I have introduced a bill, H.R. 1506, which would require the combined car and light truck fleet to achieve 35 miles per gallon by 2018, which amounts to an average 4% a year improvement – an increase that is MANDATORY over this first 10 years. By ensuring that fuel economy standards keep pace with technological or other developments, we will move to a more and more efficient fleet over time instead of replicating the fuel economy stagnation of the past 2 decades.
By 2022, this bill would bill backs out the equivalent of every drop of oil that we currently import from the Persian Gulf, and by 2030, as the fleet becomes more fuel efficient, it backs out almost 40% of our projected highway oil needs. It also reduces global warming pollution from the transportation sector a similar amount. I look forward to hearing from the witnesses this morning about the role they believe stronger fuel economy standards should play in addressing our oil dependency and reducing global warming pollution.
From the most recent scientific evidence, it is clear we must act now to address the threat that carbon emissions from cars and other sources poses to the environment.
At the beginning of February, the world’s top scientists, as part of the United Nations’ Intergovernmental Panel on Climate Change (IPCC), provided a scientific smoking gun that human activities were unequivocally responsible for global warming. Two weeks ago, their second report told us what happens when the climatic bullet hits. The developing world will bear the brunt of the collateral damage from our historic global warming emissions, but the United States will experience its own self-inflicted wounds, including threats to our national security and military readiness.
Today we will hear the first Congressional testimony on this critical issue.

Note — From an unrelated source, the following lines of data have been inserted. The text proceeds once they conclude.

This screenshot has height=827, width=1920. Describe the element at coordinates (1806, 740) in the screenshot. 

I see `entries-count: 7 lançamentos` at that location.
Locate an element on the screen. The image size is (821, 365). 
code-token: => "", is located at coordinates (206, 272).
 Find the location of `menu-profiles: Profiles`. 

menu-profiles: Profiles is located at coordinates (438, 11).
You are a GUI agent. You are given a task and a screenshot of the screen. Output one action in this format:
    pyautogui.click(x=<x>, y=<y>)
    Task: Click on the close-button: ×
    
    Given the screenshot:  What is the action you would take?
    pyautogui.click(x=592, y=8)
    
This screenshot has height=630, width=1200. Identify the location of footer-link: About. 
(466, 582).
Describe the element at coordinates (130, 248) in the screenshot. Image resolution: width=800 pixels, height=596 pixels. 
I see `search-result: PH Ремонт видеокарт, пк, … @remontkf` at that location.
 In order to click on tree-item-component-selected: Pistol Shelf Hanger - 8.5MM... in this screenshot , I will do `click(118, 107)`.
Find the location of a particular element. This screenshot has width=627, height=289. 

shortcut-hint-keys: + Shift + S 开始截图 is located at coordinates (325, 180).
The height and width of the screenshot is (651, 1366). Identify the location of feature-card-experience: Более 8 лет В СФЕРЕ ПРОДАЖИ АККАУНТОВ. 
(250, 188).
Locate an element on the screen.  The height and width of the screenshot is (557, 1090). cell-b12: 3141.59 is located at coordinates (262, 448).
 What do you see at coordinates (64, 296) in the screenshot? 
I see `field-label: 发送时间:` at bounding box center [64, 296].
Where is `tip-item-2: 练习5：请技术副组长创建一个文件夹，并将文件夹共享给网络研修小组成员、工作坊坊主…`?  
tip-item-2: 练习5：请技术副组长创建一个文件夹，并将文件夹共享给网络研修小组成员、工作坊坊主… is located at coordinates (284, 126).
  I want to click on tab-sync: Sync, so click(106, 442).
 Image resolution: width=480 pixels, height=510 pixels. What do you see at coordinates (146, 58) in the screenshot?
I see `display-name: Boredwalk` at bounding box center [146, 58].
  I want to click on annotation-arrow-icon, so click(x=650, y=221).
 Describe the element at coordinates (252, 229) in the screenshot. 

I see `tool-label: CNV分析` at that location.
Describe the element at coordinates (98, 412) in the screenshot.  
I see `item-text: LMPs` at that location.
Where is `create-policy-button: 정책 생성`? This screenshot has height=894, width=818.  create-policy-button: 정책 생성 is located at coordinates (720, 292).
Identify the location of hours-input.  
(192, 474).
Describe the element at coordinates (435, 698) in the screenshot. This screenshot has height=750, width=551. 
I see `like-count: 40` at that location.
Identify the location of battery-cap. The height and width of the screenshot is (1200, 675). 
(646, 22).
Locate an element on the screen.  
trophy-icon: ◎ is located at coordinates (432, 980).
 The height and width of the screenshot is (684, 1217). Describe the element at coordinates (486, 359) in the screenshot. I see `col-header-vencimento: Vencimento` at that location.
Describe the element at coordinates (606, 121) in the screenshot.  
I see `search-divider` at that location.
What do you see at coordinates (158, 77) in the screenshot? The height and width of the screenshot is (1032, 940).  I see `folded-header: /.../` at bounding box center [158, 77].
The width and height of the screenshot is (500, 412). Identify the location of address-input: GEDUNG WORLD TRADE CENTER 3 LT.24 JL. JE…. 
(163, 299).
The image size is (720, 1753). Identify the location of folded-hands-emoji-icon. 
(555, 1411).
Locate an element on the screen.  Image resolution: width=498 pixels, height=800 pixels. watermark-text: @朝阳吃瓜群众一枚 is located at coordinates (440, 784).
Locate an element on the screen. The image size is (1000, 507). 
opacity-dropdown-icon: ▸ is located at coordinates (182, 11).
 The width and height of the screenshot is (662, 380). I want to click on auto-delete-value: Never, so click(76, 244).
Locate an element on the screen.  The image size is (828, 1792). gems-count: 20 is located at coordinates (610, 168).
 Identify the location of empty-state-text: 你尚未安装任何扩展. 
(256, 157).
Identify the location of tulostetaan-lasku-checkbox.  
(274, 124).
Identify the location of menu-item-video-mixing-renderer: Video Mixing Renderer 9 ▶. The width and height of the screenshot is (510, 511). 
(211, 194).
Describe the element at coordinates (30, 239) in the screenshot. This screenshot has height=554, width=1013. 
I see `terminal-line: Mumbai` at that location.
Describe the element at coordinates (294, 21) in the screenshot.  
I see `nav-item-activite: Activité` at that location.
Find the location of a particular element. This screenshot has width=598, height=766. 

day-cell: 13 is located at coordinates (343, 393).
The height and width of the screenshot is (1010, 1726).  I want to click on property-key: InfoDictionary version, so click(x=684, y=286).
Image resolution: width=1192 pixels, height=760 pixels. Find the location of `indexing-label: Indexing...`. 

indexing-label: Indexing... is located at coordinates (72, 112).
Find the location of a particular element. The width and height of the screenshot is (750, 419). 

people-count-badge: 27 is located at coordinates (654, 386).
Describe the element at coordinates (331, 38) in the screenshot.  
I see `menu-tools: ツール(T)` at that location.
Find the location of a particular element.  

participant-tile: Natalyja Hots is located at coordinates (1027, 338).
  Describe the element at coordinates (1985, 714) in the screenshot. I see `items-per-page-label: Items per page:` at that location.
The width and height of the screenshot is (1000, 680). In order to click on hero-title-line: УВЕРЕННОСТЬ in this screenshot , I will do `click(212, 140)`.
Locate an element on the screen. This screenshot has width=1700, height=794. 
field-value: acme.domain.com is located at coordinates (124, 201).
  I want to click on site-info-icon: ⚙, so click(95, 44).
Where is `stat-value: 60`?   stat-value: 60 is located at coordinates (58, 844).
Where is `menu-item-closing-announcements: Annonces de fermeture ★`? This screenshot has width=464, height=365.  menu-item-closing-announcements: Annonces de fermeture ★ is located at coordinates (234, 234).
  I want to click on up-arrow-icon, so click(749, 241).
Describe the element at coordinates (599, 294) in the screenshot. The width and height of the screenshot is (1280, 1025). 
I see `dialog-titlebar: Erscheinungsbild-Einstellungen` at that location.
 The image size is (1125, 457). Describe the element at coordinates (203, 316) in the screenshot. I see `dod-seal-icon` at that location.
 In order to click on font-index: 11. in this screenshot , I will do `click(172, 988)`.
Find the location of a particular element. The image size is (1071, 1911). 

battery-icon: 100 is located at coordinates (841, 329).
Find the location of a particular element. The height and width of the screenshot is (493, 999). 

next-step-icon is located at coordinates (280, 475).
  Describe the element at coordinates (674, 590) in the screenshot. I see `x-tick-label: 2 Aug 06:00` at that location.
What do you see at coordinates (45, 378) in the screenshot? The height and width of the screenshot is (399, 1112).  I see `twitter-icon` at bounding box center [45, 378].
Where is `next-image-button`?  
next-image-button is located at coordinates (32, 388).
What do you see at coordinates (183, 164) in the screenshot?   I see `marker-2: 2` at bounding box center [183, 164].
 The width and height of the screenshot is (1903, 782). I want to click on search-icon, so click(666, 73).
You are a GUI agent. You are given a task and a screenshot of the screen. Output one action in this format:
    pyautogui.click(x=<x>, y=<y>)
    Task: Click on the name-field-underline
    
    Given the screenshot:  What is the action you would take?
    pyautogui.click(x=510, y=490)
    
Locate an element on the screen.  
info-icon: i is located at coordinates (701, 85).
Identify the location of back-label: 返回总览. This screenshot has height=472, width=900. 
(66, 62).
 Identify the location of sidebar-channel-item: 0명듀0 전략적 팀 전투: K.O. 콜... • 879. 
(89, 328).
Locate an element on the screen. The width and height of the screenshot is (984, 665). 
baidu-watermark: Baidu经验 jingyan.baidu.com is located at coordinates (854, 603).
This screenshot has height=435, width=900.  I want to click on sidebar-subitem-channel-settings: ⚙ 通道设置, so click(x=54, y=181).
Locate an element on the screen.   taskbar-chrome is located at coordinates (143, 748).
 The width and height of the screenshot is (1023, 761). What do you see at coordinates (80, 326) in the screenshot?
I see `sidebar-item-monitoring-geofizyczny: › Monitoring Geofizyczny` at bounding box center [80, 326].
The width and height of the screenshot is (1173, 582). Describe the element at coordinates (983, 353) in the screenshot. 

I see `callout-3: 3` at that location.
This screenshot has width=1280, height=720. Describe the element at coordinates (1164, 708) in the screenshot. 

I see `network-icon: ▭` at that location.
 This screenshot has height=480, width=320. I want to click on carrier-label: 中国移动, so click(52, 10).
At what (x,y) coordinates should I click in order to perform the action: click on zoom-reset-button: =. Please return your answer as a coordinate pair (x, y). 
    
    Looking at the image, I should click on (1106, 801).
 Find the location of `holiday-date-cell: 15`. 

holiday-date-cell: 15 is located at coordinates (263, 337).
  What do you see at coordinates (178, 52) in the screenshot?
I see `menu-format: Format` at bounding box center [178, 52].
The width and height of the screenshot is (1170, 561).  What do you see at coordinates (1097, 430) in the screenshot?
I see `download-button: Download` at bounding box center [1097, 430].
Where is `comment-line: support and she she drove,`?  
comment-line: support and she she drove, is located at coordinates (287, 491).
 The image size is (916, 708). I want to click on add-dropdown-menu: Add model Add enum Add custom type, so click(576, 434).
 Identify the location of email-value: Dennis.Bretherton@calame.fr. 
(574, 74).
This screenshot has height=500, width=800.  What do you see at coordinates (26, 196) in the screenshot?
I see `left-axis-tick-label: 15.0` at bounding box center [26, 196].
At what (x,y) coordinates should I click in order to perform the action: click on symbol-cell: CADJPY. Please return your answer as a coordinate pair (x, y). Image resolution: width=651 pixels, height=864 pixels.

Generals and Admirals who have spent a lifetime on battlefields are telling us that global warming is a major strategic weakness. So today I am introducing the “Global Climate Change Security Oversight Act” which authorizes a National Intelligence Estimate (NIE) to assess the security implications of global warming to the United States and its military. My bill, the House companion to legislation already introduced by Senator Durbin and Senator Hagel, will provide a crucial planning and risk-assessment tool as the Congress seeks innovative solutions to global warming. Developed to assess the most serious threats to the United States, NIEs are the most authoritative intelligence judgments concerning national security issues. This legislation will also fund research by the Defense Department into the consequences for U.S. military operations posed by global warming.
But U.S. military leaders are not the only ones concerned about the security implications of global warming, yesterday the UN Security Council held a historic debate on energy, climate and security. Representatives of 55 countries discussed global warming’s implications for peace and security around the world.
Hercules eventually vanquished the two-headed Orthus, and as we will hear today, we have the tools, the technology and know-how to accomplish our own Herculean task of overcoming both oil dependence and global warming pollution.
I am now pleased to recognize our witnesses for opening statements. General Gordon Sullivan, you may proceed.